TEXT EXCERPT:
▬▬▬
# FunInACup - Latte Art Training



## michaelg (Jul 25, 2013)

Hi everyone,

I finally had some time free for Michael @funinacup to come out for my Christmas present of latte art training this morning. I purposely abstained from my usual morning fix as I anticipated drinking a few of my practice attempts throughout the day and my hyperactive mood in the afternoon was testament to that!

Michael began by asking me to make a coffee as normal to observe my current technique. Seems like my espresso preparation isn't too bad barring the leak from the grouphead due to my worn out seal meaning I had to keep a cloth handy to avoid an instant long black! However, it was apparent my milk steaming and pouring needed some work - hence the need for some training!

After a few pointers on my technique, Michael demonstrated his usual approach, showing an easy-to-follow and repeatable technique to stretch and swirl the milk simultaneously, the follow-up steps to iron out any bubbles not dissolved up by the whirlpool action (one flat, firm tap on the worktop, rest, re-tap as needed, constant swirling) and then a simple pour - pushing any white that comes out prematurely with additional milk to put it back under the surface of the crema, then lowering for the 'art' itself.

I then worked through this approach, got some nice silky milk with hardly a little bubble in sight! After the all-important constant-swirling the pitcher to keep the milk homogenous, the first pour! Wasn't too bad! A few more practices on this and then we moved onto the much-sought-after rosetta. Got halfway there but know what I need to work on - keeping my wiggle on whilst moving back and not just pausing to look at the developing 'leaves' and coming back in a straight line!

Finally finished up on the tulip - a pour I'd never really tried before (as was too obsessed in pursuing the rosetta!) Wasn't as hard as I thought and think this is one I can work at a bit as given my other half's horticultural interests, should be guaranteed to impress! Sadly my second attempt wasn't quite as good as my first - put it down to beginner's luck!

Overall, very happy with the training - think I know what I need to work on now and feel happy that I know how to get the milk 'right' and just need to work on the muscle memory to pour nicely. Highly recommended to any other home baristas in the Central Scotland area!

View attachment 5804


----------



## grimpeur (Oct 18, 2013)

Chapeau! Thats a pretty cup right there.

Have any 'before' pictures to show how far you have come?


----------



## iroko (Nov 9, 2012)

Great you enjoyed your training, I've never managed to pour a tulip yet, I need more practice.


----------



## michaelg (Jul 25, 2013)

grimpeur said:


> Chapeau! Thats a pretty cup right there.
> 
> Have any 'before' pictures to show how far you have come?
▬▬▬
RECORDS:

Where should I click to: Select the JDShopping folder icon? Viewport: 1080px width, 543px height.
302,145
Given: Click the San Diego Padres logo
▬▬▬
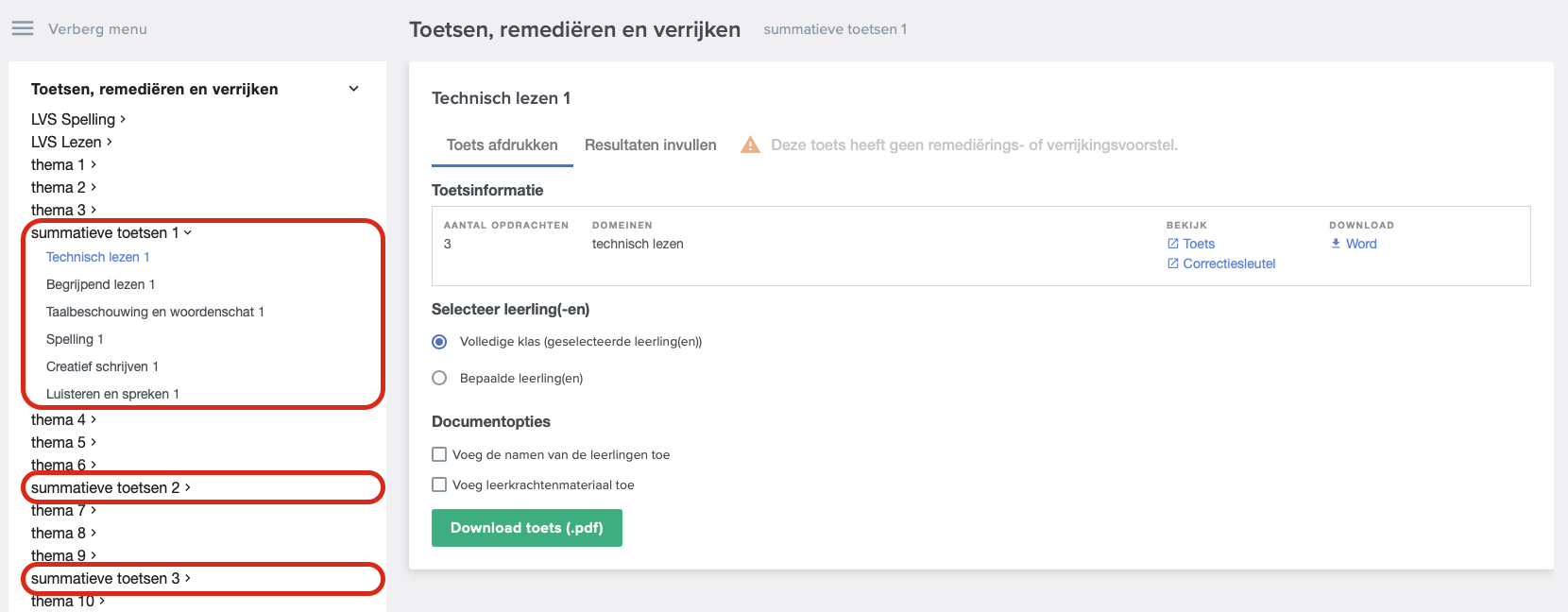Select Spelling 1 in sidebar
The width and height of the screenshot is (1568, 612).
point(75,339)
▬▬▬
STATED PROBLEM 1:
In the latte art training thread, what pour did michaelg finish the session on that he had never really tried before?
STATED PROBLEM 2:
Return the passage of the latte art training thread from "I finally had" up to and including "for some training!".

COMPLETE ANSWER 1:
The tulip.

COMPLETE ANSWER 2:
I finally had some time free for Michael @funinacup to come out for my Christmas present of latte art training this morning. I purposely abstained from my usual morning fix as I anticipated drinking a few of my practice attempts throughout the day and my hyperactive mood in the afternoon was testament to that!

Michael began by asking me to make a coffee as normal to observe my current technique. Seems like my espresso preparation isn't too bad barring the leak from the grouphead due to my worn out seal meaning I had to keep a cloth handy to avoid an instant long black! However, it was apparent my milk steaming and pouring needed some work - hence the need for some training!